Veel van de gedichten hebben inderdaad kenmerken uit de Romantiek: zwaarmoedige tragiek (de verlaten jonge moeder, slagen van het lot, vreselijke “afgrond”, ongeluk in dit aardse leven, verlangen naar de onbedorven jeugd / het verleden, etc.), de vertalingen zijn vooral van dichters uit de Romantiek (Byron, Tollens, Bellamy, Bilderdijk), afgewendheid van de wereld en aanbidding van de poëzie zelf:

Sublime Poésie! Amitié consolante!
Vous seules, vous calmez mon âme et mes regrets.
Dans ce monde trompeur guidez ma course errante;
O mes divinités, ne me quittez jamais!
Et quand la mort voudra visiter ma demeure,
Puisse encore un dernier regard,
Pour consoler ma dernière heure,
S’arrêter sur ma couche à l’instant du départ!

De bundel bevat ook een aantal dialogen / tweespraken van de hand van Clavareau (hij heeft ook toneelstukken, veelal “in verzen”, geschreven). Veel van de gedichten zijn nogal lang om hier te citeren – wie nieuwsgierig is kan terecht bij de online versie op DBNL. Het is wellicht aardig om nog dit voorbeeld aan te halen (vertaald uit het Nederlands, maar er wordt niet duidelijk van wie dit gedichtje is):

Le Monde

Le monde est, à nos yeux, un spectacle où tout passe,
Où viennent, chaque jour, de nouveaux spectateurs:
Qui s’y presse est bien fou; car la meilleure place
Est là, comme au théâtre, un peu loin des acteurs.

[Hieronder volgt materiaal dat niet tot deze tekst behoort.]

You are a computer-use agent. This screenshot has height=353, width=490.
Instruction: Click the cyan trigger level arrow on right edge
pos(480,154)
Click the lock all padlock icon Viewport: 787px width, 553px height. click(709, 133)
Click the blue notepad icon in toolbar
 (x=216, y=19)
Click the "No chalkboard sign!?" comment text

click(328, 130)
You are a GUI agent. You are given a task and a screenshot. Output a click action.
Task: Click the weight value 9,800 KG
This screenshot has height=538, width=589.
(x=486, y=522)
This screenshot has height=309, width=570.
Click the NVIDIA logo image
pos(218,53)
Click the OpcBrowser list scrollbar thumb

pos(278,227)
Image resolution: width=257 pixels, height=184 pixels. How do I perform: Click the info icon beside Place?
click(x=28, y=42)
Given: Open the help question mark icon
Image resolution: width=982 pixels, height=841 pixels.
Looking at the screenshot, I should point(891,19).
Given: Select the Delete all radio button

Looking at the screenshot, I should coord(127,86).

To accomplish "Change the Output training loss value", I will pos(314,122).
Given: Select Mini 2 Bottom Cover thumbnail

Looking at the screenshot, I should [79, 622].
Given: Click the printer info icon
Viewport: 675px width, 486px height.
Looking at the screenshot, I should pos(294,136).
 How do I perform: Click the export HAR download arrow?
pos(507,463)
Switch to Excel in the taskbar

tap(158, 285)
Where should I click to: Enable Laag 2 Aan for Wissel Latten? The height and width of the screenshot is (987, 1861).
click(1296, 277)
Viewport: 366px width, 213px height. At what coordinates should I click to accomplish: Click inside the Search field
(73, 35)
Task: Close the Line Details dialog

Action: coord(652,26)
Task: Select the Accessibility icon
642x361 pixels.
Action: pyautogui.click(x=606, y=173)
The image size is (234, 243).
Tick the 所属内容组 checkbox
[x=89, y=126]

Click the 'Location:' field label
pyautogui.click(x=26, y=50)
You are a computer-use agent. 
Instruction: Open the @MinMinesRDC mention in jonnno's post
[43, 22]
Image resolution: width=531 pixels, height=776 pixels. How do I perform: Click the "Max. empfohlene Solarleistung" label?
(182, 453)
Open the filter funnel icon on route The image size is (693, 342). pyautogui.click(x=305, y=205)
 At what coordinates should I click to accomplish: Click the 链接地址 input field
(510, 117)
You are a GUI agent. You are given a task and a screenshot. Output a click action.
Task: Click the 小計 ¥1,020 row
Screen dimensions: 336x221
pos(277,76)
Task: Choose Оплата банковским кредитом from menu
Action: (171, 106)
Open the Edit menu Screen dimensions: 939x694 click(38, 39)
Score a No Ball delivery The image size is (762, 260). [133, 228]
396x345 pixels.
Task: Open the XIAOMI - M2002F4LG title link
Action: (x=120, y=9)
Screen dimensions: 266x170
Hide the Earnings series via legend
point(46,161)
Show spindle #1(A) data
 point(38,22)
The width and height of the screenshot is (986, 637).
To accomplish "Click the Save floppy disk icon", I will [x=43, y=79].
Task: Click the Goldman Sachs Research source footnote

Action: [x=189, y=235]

De wereld is een speeltoneel, waar van alles gebeurt, maar wie er te dicht op zit, wordt daar niet gelukkig van. De beste plaats is, net als in het theater, iets verder weg van de schouwspel en de acteurs.

Uitgave en band

De uitgave verscheen in 1841 bij L. Bosch te Utrecht en is naar mijn weten nooit herdrukt. Mij is ook niet bekend waarom het een uitgever in Utrecht is die dit werk uitgaf. Andere boeken van Clavareau zijn in Brussel of elders uitgegeven. Feit is wel dat Clavareau zich (als overtuigd orangist) expliciet richtte op de Noordelijke Nederlanden, zeker na de Belgische afscheiding.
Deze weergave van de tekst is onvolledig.